2021 Marsh One-Day Cup
- Dates: 15 February – 11 April 2021
- Administrator: Cricket Australia
- Cricket format: List A
- Tournament format: Round-robin tournament
- Host(s): Adelaide Brisbane Hobart Melbourne Perth Sydney
- Champions: New South Wales (12th title)
- Participants: 6
- Matches: 16
- Player of the series: David Warner (NSW) & Tom Andrews (TAS)
- Most runs: Peter Handscomb (VIC) (299)
- Most wickets: Joel Paris (WA) Sean Abbott (NSW) Matthew Kuhnemann (QLD) Jackson Bird (TAS) (10 each)

= 2020–21 Marsh One-Day Cup =

Cricket tournament

The 2021 Marsh One-Day Cup was the 52nd season of the official List A domestic cricket competition being played in Australia.

Played during the first summer of the COVID-19 pandemic, the tournament's schedule was not confirmed until December 2020. with the final scheduled to be played on 30 April 2021, the latest finish to a domestic cricket season in Australia. On 10 February 2021, Cricket Australia reduced the tournament from 22 to 16 matches due to concerns over bubble fatigue, which resulted in a full schedule change.

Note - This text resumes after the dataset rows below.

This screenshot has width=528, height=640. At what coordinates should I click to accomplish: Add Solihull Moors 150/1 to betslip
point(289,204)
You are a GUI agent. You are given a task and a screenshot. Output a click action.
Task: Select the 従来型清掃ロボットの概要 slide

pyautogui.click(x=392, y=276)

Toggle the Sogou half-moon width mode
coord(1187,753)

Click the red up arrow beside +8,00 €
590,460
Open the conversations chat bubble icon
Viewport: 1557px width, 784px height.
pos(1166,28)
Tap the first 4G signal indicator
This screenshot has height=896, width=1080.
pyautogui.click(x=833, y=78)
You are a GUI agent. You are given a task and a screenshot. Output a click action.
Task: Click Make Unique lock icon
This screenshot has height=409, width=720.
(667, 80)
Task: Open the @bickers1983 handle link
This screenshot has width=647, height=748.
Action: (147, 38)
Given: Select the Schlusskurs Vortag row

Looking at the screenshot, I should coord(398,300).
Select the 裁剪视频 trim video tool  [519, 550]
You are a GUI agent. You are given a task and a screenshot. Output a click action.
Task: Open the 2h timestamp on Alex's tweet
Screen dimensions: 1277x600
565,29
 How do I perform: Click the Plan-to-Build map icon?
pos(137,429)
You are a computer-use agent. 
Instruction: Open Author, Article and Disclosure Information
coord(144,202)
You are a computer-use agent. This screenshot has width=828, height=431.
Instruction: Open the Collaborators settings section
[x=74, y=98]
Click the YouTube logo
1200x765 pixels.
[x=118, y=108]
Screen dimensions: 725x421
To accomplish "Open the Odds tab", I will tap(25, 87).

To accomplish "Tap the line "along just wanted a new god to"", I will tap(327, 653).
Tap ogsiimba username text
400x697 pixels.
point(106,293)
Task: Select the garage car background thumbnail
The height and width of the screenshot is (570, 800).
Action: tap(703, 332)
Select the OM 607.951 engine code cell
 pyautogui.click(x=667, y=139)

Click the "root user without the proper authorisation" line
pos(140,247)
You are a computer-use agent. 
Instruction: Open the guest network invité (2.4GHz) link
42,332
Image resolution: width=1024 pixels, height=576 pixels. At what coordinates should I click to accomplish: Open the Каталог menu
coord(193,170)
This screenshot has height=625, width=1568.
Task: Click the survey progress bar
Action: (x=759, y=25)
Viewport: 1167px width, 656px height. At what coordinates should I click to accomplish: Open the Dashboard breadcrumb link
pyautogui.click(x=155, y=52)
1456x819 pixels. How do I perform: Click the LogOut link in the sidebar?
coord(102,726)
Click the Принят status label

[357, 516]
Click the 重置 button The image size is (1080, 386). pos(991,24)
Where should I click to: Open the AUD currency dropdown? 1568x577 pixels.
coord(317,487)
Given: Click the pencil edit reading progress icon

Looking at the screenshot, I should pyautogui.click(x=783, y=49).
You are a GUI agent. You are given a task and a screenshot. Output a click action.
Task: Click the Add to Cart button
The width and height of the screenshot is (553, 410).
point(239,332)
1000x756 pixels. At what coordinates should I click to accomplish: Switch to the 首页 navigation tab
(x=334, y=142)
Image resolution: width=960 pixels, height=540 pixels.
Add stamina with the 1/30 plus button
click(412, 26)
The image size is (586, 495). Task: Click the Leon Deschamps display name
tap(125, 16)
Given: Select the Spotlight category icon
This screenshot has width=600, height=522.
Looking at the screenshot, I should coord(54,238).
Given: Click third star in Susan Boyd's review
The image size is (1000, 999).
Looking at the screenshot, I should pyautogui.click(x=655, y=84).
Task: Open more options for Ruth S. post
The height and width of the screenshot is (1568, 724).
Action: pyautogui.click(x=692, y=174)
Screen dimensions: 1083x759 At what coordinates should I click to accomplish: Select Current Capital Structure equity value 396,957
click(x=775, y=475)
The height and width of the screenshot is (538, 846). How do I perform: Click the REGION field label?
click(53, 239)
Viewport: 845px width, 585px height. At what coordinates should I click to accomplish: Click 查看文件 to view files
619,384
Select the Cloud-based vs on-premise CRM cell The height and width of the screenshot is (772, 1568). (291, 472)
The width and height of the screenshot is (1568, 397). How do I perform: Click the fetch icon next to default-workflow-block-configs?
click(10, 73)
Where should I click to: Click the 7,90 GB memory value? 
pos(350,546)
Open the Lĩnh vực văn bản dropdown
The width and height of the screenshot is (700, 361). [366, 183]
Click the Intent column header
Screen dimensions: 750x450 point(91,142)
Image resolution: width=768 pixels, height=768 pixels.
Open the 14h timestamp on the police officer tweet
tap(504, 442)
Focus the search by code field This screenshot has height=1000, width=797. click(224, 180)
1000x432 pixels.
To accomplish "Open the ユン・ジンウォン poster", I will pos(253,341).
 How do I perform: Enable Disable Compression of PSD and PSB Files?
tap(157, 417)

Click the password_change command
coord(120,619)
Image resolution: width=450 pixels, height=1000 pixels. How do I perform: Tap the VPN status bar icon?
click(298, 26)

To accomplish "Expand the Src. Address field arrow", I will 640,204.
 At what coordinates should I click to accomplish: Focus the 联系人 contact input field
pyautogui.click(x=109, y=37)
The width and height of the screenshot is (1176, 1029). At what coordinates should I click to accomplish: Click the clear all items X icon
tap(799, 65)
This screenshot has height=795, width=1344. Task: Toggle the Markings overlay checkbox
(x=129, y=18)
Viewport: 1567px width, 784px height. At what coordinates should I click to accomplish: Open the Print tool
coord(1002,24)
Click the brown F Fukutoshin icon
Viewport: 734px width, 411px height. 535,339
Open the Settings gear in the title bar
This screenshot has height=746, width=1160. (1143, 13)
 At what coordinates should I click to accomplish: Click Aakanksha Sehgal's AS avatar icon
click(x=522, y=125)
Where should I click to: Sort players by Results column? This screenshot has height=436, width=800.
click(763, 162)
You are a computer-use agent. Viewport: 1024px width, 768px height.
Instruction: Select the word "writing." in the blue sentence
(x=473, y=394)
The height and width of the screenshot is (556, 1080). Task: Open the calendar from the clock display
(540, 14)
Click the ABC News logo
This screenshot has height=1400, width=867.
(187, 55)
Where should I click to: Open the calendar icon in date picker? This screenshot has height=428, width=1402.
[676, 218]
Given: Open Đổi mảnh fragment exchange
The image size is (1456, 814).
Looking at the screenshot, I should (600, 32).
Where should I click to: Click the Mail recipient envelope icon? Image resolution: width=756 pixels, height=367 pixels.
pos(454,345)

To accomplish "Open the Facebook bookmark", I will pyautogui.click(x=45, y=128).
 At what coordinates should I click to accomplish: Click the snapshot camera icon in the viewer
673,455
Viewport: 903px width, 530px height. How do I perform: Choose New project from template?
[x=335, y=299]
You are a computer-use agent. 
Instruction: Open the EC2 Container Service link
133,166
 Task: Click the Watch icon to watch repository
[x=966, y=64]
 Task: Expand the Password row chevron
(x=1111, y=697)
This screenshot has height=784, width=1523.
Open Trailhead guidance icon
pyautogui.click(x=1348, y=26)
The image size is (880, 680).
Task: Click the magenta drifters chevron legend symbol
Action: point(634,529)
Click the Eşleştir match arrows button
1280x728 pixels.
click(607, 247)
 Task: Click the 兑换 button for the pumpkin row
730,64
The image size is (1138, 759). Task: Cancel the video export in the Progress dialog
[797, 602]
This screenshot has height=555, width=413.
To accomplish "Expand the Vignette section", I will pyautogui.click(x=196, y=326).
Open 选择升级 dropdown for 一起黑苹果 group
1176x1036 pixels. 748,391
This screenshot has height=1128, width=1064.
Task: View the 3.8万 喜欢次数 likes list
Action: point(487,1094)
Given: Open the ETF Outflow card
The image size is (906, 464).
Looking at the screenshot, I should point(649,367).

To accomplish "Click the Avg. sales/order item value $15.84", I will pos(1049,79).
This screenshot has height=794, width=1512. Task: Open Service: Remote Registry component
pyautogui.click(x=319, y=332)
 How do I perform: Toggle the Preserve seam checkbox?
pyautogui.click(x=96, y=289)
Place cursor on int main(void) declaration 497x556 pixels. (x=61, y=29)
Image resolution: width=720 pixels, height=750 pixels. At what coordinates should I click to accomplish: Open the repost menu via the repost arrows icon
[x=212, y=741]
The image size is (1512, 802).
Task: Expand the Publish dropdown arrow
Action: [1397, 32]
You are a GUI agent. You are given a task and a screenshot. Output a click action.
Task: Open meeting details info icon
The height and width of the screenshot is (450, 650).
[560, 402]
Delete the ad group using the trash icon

New South Wales won the tournament, after they beat Western Australia by 102 runs in the final.

==Points table==

- Qualified to the finals

RESULT POINTS:

- Win – 4
- Tie – 2 each
- Match Abandoned (NR) – 1 each
- Loss – 0
- Bonus Point – 1 (Run rate 1.25 times that of opposition.)
- Additional Bonus Point – 1 (Run rate twice that of opposition.)

| Pos | Team | Pld | W | L | T | NR | BP | Ded | Pts | NRR |
|---|---|---|---|---|---|---|---|---|---|---|
| 1 | New South Wales | 5 | 4 | 0 | 0 | 1 | 2 | 0 | 19 | 1.505 |
| 2 | Western Australia | 5 | 3 | 1 | 0 | 1 | 4 | 0 | 17 | 1.311 |
| 3 | Queensland | 5 | 3 | 1 | 0 | 1 | 2 | 0 | 15 | 1.020 |
| 4 | Tasmania | 5 | 2 | 3 | 0 | 0 | 2 | 0 | 10 | 0.023 |
| 5 | Victoria | 5 | 1 | 3 | 0 | 1 | 0 | 0 | 5 | −1.226 |
| 6 | South Australia | 5 | 0 | 5 | 0 | 0 | 0 | 0 | 0 | −2.256 |

==Fixtures==

----

----

----

----

----

----

----

----

----

----

----

----

----

----

==Statistics==
===Most runs===

| Player | Team | Mat | Inns | NO | Runs | Ave | HS | 100 | 50 |
|---|---|---|---|---|---|---|---|---|---|
| Peter Handscomb | Victoria | 4 | 4 | 0 | 299 | 74.75 | 131 | 1 | 1 |
| Travis Head | South Australia | 5 | 5 | 0 | 276 | 55.2 | 142 | 1 | 1 |
| Sam Whiteman | Western Australia | 5 | 5 | 0 | 220 | 44 | 66 | 0 | 3 |
| Steve Smith | New South Wales | 2 | 2 | 1 | 213 | 213 | 127 | 1 | 1 |
| Cameron Green | Western Australia | 5 | 5 | 0 | 210 | 42 | 144 | 1 | 0 |

===Most wickets===

| Player | Team | Mat | Overs | Runs | Wkts | Ave | BBI | SR | 4WI |
|---|---|---|---|---|---|---|---|---|---|
| Joel Paris | Western Australia | 3 | 27.1 | 133 | 10 | 13.3 | 4/21 | 16.3 | 2 |
| Sean Abbott | New South Wales | 4 | 33.3 | 152 | 10 | 15.2 | 4/23 | 20.1 | 1 |
| Matthew Kuhnemann | Queensland | 4 | 29.4 | 157 | 10 | 15.7 | 4/37 | 17.8 | 1 |
| Jackson Bird | Tasmania | 5 | 45.3 | 242 | 10 | 24.2 | 3/52 | 27.3 | 0 |
| Jonathan Merlo | Victoria | 2 | 17.0 | 116 | 8 | 24.2 | 5/71 | 12.75 | 1 |

==Television coverage==
Every match of the 2021 Marsh Cup was streamed live by Cricket Australia through their website and the CA Live app. Kayo Sports also streamed all 16 matches from the tournament. Fox Cricket broadcast 12 matches, including the final.